ÖNCE; ABD’nin uluslararası teröre savaş açtığı, Kuzey Kore’yi de "şer ekseni"nde ilan ettiği, Başkan Bush’un "Kuzey Kore’nin nükleer silah sahibi olmasına katiyen izin vermeyeceklerini" söylediği 2002’den beri dünyada neler olduğunu kabaca özetleyelim:
1) Irak’ın bölünme ihtimali her zamankinden fazla. ABD’deki savaş yanlıları bile "tek müttefikleri" saydıkları Kuzey Irak’taki Kürtlere sahip çıkıp, Sünniler ile Şiileri kendi haline bırakmayı öneriyorlar.
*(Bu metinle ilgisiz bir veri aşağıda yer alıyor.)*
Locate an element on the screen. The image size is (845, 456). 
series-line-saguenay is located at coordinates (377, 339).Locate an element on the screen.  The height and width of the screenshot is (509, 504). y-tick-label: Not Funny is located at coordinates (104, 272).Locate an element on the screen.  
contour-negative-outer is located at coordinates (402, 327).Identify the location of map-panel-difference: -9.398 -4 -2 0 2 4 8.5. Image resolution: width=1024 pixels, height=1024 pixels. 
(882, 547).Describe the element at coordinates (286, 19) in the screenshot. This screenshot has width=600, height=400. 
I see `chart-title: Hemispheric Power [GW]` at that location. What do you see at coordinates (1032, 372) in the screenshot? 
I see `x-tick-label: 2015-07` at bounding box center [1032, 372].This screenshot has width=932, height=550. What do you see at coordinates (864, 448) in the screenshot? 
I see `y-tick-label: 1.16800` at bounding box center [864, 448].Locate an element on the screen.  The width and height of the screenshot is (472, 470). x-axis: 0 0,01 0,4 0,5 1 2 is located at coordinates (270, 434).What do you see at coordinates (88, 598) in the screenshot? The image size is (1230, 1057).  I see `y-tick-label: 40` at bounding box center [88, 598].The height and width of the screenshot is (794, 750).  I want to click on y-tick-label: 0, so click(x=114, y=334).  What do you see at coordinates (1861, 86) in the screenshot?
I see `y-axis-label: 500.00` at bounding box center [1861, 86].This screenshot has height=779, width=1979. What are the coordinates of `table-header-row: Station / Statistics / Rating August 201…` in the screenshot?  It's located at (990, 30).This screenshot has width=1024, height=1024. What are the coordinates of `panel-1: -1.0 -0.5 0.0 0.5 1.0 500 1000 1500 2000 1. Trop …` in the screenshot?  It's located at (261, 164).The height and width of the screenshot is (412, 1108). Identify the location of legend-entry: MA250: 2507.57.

2) Afganistan Dağları’ndan kovulmak ve yok edilmek üzere savaş ilan edilen El Kaide Afganistan’da her zamankinden güçlü olmanın dışında Irak’a da yerleşmiş durumda. Aynı şekilde Taliban değil yok olmak, Afganistan’da eski günlerine döndü bile.
3) Filistin’de seçimleri anti-Amerikan ve anti-İsrail politikalarından hiç taviz vermeyen HAMAS kazandı.
4) ABD-İran çekişmesinde bir ara adım olan İsrail-Hizbullah Savaşı İsral’in bugüne dek Arap aleminde yürüttüğü en başarısız savaş.
5) İran nükleer güç geliştirme çabasından katiyen taviz vermiyor. Irak (Şiiler), Filistin (HAMAS), Suriye (Baas), Lübnan (Hizbullah) üzerinde her geçen gün etkisini artırıyor.
6) ABD’nin Arap dünyasındaki müttefikleri Mısır (Müslüman Kardeşler) ve Suudi Arabistan’daki ABD taraftarı rejimler topun ağzında.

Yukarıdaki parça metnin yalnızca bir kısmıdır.